An approximately 1:1 mixture of whole fish body oil and diluted aqueous "Furogen" injectable vaccine (an aqueous composition containing a bacterin derived from killed Aeromonas organisms) was blended by multiple passes through an ultrasonic homogeniser, to form a stable creamy water-in-oil emulsion, with the aid of 3% (total weight) of "Bolek K" lecithin emulsifier. "Bolek K" may no longer be commercially available, but other lecithin emulsifiers from the "Bolek" range, such as "Bolek M", can be regarded as identical for the practical purposes of this invention. "Furogen" is available commercially from Aquahealth

Limited, Canada and supplied in two formulations: for parenteral injection and for immersion.

The emulsion was soaked into un-oiled conventional extruded 3mm diameter fish feed pellets (based on fish meal and cereal) , by pan-coating, using 5% emulsion by weight of the feed. An additional 2.5% fish oil by weight was added subsequently to the feed by the same method.
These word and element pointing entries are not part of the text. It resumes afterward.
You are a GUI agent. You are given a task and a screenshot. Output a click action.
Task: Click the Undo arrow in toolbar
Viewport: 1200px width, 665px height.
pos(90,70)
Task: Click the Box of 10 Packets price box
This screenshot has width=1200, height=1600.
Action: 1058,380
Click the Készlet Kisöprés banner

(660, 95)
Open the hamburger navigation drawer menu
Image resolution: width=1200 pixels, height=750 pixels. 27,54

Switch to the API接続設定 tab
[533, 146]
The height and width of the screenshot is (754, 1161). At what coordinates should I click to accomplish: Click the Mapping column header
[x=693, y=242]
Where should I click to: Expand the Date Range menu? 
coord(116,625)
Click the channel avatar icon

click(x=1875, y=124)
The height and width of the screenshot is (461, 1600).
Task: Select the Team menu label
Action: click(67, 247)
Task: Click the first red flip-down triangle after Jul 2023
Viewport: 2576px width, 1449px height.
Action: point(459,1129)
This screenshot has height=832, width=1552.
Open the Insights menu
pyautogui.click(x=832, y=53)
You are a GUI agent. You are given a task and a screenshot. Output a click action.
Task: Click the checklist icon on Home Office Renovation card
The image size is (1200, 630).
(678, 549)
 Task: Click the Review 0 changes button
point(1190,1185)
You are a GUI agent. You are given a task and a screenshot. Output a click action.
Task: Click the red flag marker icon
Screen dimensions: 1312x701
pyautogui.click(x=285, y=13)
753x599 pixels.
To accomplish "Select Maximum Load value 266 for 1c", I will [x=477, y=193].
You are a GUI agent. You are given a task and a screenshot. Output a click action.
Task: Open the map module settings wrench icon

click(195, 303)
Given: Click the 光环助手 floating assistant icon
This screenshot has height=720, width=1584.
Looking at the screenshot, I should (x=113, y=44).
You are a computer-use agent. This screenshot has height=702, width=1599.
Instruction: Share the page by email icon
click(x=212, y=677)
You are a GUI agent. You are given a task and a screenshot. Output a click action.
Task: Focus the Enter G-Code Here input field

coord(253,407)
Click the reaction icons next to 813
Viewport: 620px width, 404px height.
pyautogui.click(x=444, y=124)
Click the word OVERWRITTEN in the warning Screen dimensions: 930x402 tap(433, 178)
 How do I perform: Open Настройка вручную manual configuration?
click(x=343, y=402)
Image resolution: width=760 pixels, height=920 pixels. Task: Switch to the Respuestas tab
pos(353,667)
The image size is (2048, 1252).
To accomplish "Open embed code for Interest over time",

Fish normally consume 1-3% body weight/day, and the quantity of "Furogen" was adjusted, by dilution with water, to provide a total of about 0.001 ml of the commercially-supplied injectable composition over a 10-day trickle feed period.

The resulting composition was physically indistinguishable from conventional oiled fish feed pellets, and could be handled and fed to fish in any conventional manner, eg. by hand or by mechanical feeders.

Example 2

Trials in Atlantic salmon (Sal o salar) were conducted as follows, using oral compositions made as in Example 1, with a control group of fish receiving the commercially-available injectable composition.

Groups and treatment

All fish were 1990 smolts from a commercial salmon hatchery.

a) 1000 fish; composition of Example 1 containing "Furogen" immersion vaccine formulation @ 0.1 ml/fish*.

b) 1000 fish; composition of Example 1 containing "Furogen" injectable vaccine formulation § 0.1 ml/fish*.

c) 1000 fish; composition of Example l containing "Furogen" immersion vaccine formulation § 0.01 ml/fish*.

d) 1000 fish; composition of Example 1 containing "Furogen" immersion vaccine formulation § 0.001 ml/fish*.

Control: 750 fish receiving a single dose of "Furogen" by injection § 0.1 ml/fish.

*Total received on average per fish over a 10-day feeding period.

Method

To identify the groups, all fish were marked using a panjetter and Alcian blue dye (4%) before the beginning of the experiment.

Fish were fed their respective vaccines over a 10-day period in separate tanks, with a common water supply.

The fish were sample weighed and cultured for A.salmonicida. Low-level infection was already present, representing a typical on-farm situation. Further challenge was natural, from the local water supply.

The results are shown in Table 1, and indicate the percentage cumulative mortality of the trial groups over a one-month period commencing from the start of vaccination.

These results demonstrate that the oral route is an effective delivery system, and produces results at least as good as the injection route. Indeed, the results indicate that the oral route can enable lower administered vaccine levels to be used and at the same time induce enhanced protection.